RORY STEWART: Well we are a much bigger economy than that, we are an amazing country. We are a much larger economy and we have far more potential than that but the point I am trying to make is that some of my colleagues say that Britain would be a vassal state, that is an extreme exaggeration. This would be a real Brexit, we’d leave the European Commission, we’d leave the Parliament but more important than that, and I keep coming back to that, is that what we really need for the country is a deal that lasts and pushing for an extreme Farage style deal which has no real majority support in the country and no majority support in Parliament, is firstly impossible and secondly, wouldn’t last through changes in Parliament so it wouldn’t be any good for investors.

SR: Okay, do you think a deal is going to be done?

RORY STEWART: I think a deal can be done …

SR: But do you think it will be done?

RORY STEWART: A lot of this rests to be honest on one man and whether Jeremy Corbyn really wants to deliver a Brexit deal but I think if he wants to do it, it would be actually surprisingly easy to do because our positions are very, very close.

SR: So the PM’s happy to do the deal, it’s Jeremy Corbyn who’s the question mark?

RORY STEWART: We are keen to get a good Brexit deal done as soon as possible so that we can move on to talk, in my case, about things like climate and that’s why I am very excited to be the international Development Secretary. I want to talk about climate, I want to talk about the environment, I want to engage young people and I don’t want us to spend the next ten years sitting in a studio talking about the details of Brexit.

SR: I look forward to an interview that we can do on things that aren’t just about Brexit but away from Brexit, you have had a bit of a roller coaster week. You were one of the beneficiaries of the extraordinary sacking of Gavin Williamson and if you look in the papers today there is some pretty vicious briefing about Gavin Williamson isn’t there? Are you comfortable with some of the stories that are coming out? People are obviously leaking them.

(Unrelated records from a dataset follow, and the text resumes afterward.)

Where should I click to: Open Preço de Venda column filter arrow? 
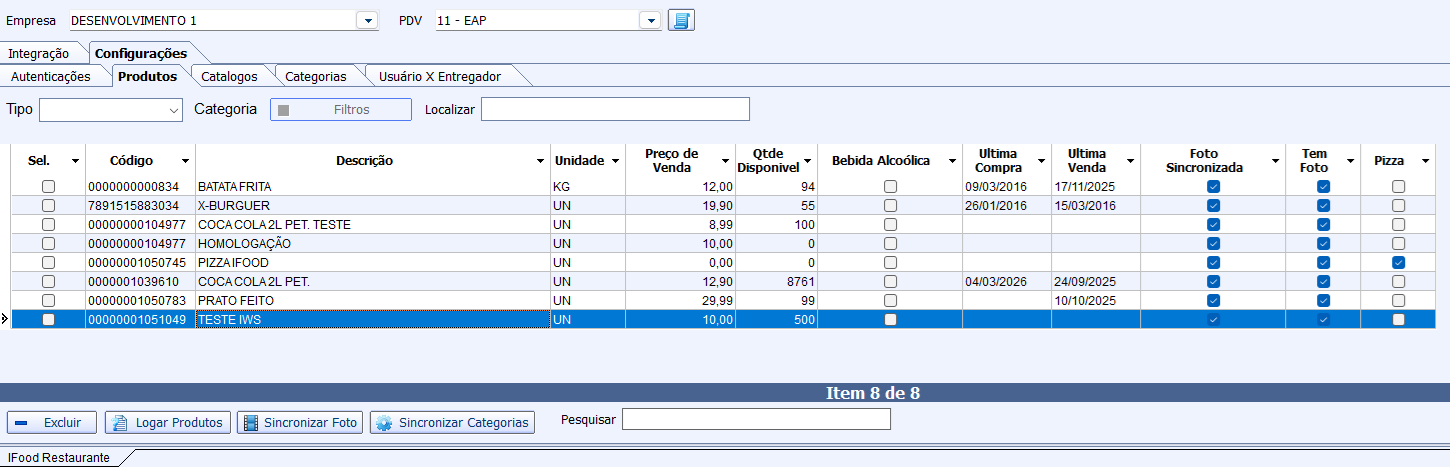[725, 162]
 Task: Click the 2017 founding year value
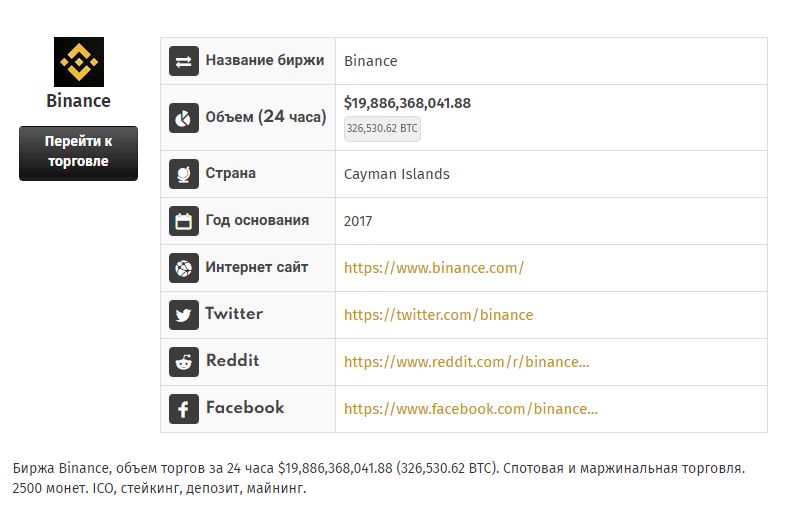coord(357,221)
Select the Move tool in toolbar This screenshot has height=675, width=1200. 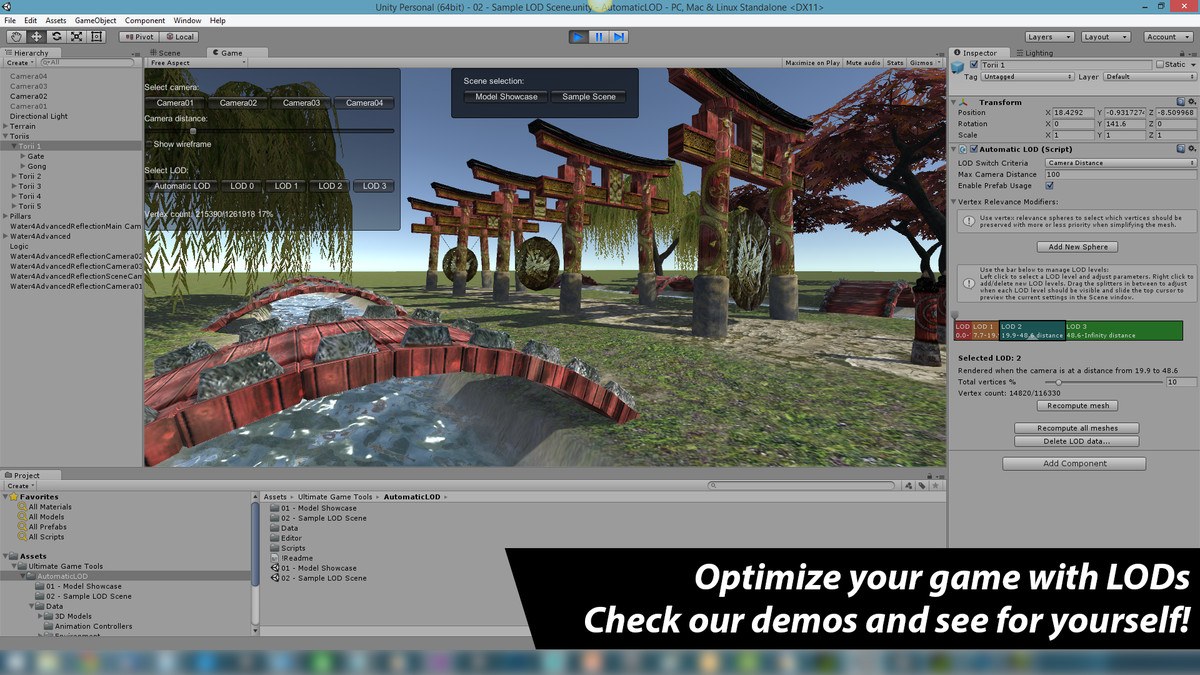coord(37,37)
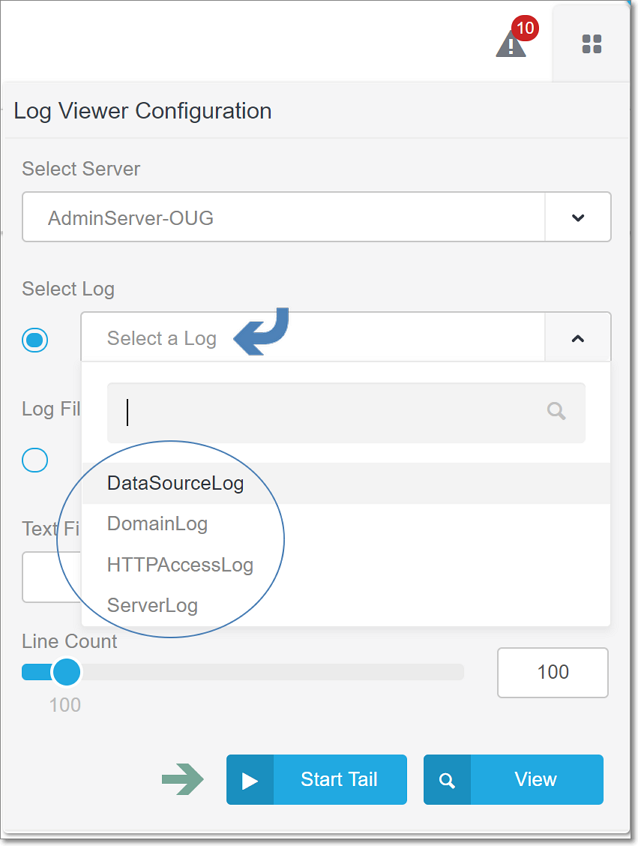Collapse the Select a Log dropdown
The width and height of the screenshot is (638, 846).
pos(577,337)
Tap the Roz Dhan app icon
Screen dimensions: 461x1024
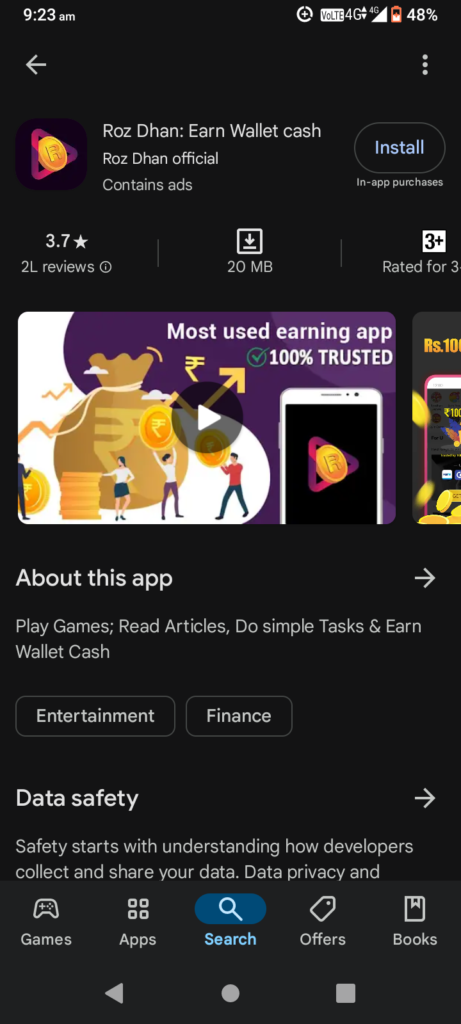[x=51, y=155]
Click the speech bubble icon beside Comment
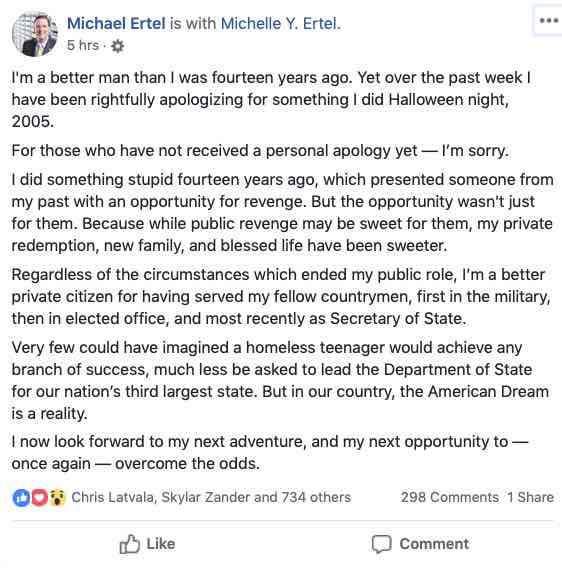 [382, 544]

RORY STEWART: Well I haven’t read all of that. I would say firstly he was an energetic Defence Minister and I don’t like criticising colleagues in any way at all. Equally the National Security Council has to be kept secret, it’s the core, the Head of MI6 sits there, the head of MI5 sits there, this is where intelligence from our agents in the field comes, this is where intelligence from the United States and our other allies comes. It is incredibly important that we do a refresh so it seems like unfortunately that Gavin, although he had been an energetic Defence Secretary, appears to have repeated things that were in that meeting.

SR: Although he denies that.

RORY STEWART: Yes. I know Mark Sedwill, who seems to be at the centre of this, very well, I knew him back in the day when we were both in Afghanistan together 12, 14 years ago, I have enormous admiration for him and I think that he will have thought about this carefully and made the right step and the reason why this is important is to be a serious country in the world we have got to be able to disagree with each other. One of the reasons we got into a mess in Iraq and Afghanistan is we weren’t good enough at the equivalent of the National Security Council of really saying that isn’t going to work in a way that could never leak because sometimes there are things that you have to say that you wouldn’t want to see printed in the papers.

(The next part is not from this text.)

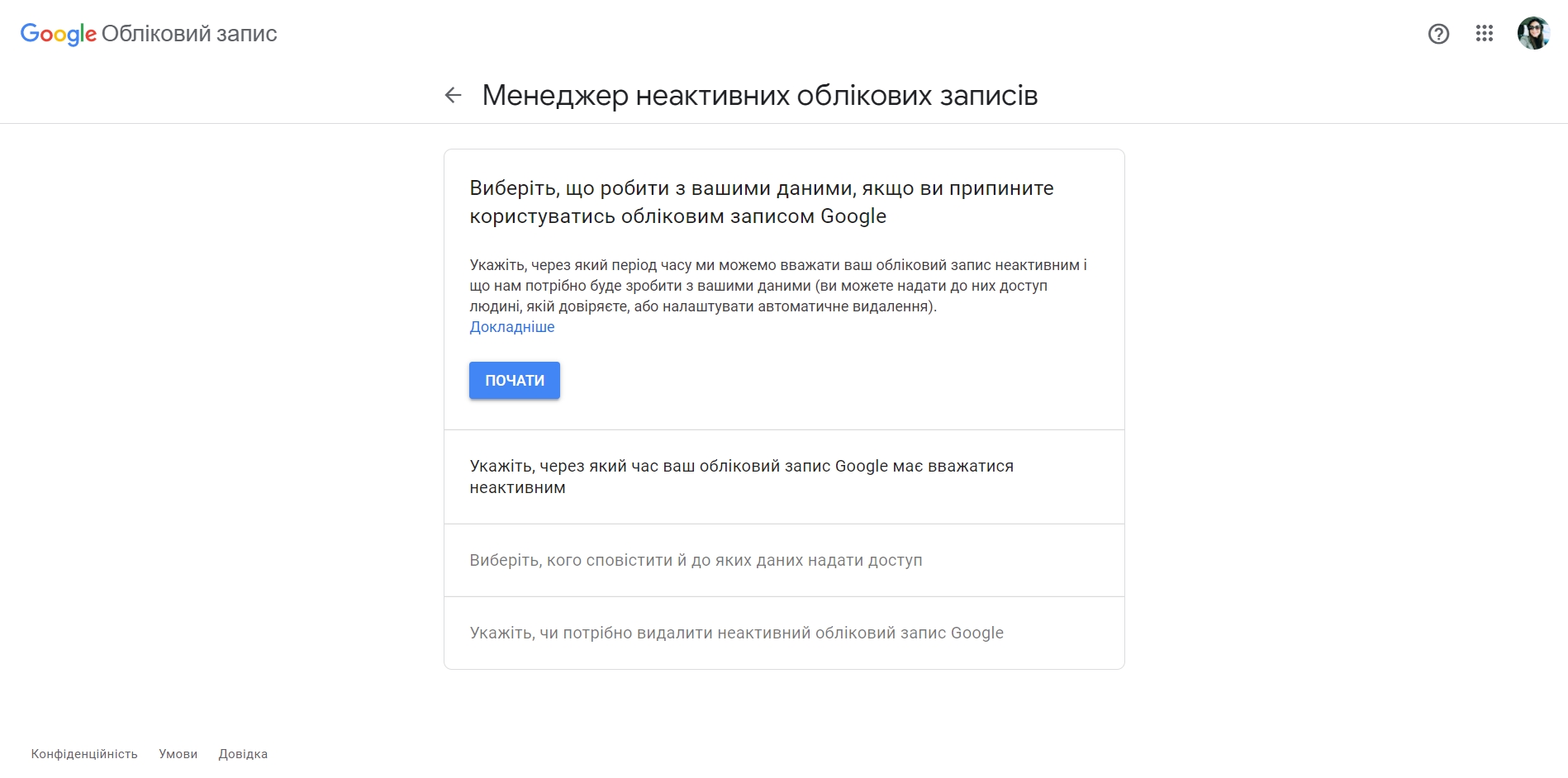Click the word 'Google' ending the card heading
The image size is (1568, 778).
pos(853,216)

SR: You talk there about knowing Sir Mark Sedwill, are you concerned that some of your colleagues seem to be briefing against him in this tit for tat?

RORY STEWART: Yes, absolutely. I think it is incredibly important that our civil servants are left totally out of this. One of the reasons I am very proud of the government is because of our civil service, they work all the hours that God gives them, they are very dedicated, they are non-political people and it’s totally unfair to put them in the firing line now.

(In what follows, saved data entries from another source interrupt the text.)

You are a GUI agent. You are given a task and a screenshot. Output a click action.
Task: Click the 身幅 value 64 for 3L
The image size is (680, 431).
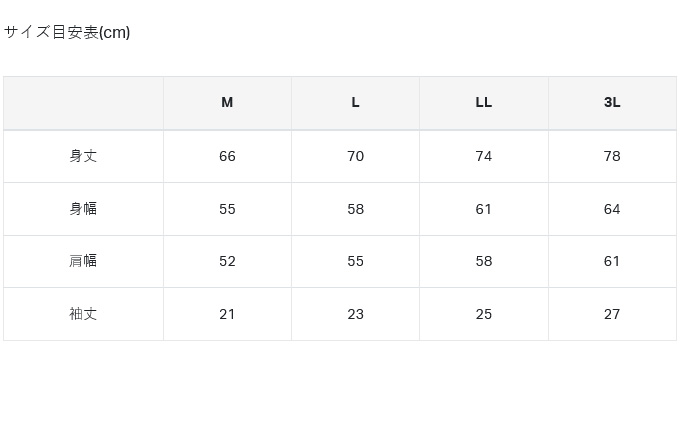(612, 209)
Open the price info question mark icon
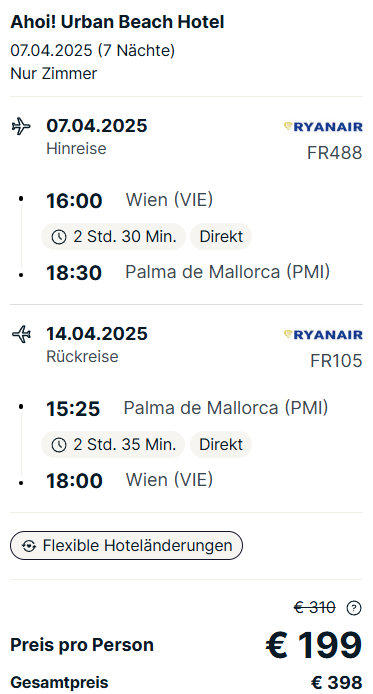373x694 pixels. pyautogui.click(x=354, y=608)
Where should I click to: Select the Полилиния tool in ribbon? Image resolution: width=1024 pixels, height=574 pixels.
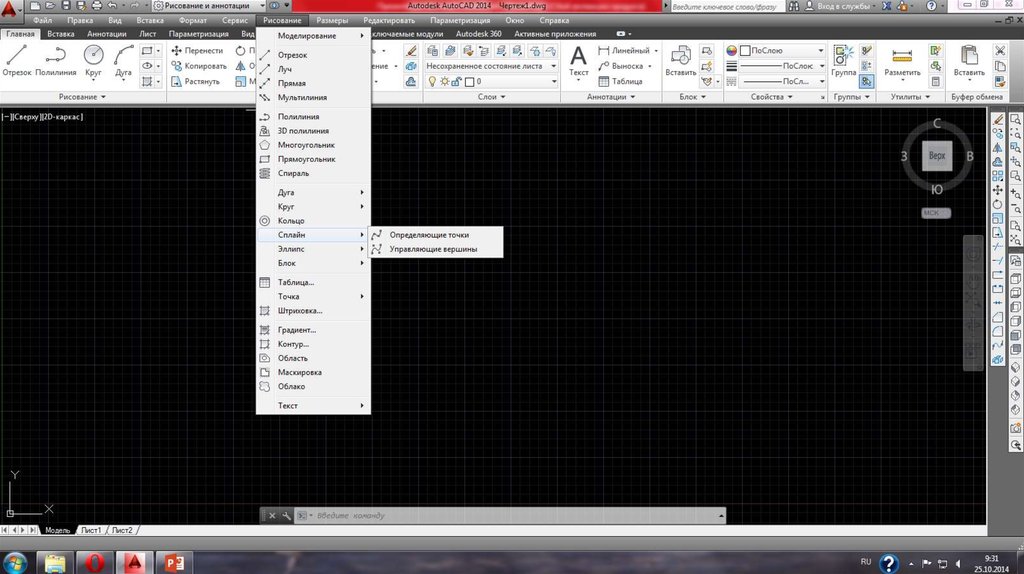pyautogui.click(x=56, y=59)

SR: Just finally, it is refreshing to interview somebody who is very open about the fact that you’d like to be the next Prime Minister, so are you going to throw your hat in the ring when there’s a vacancy?

RORY STEWART: Yes but I am now so excited to be the International Development Secretary and to be honest the thing that matters even more to me than that is getting this thing right because climate change is a cataclysm facing us. This is our biggest instrument to engage with the environment internationally, potentially – without being too pretentious – save the planet and ultimately save us. So what gets me out of bed in the morning, the reason I am proud to communicate this to my two year old and my four year old, is that I think I’ve got the greatest gift on earth to be the International Development Secretary.

SR: I think you need to let your colleagues know how you have managed to do it, how you’ve managed to be completely open about the fact that you want to be the Prime Minister and yet you have somehow been promoted and been seen as a loyalist as well, how has that happened?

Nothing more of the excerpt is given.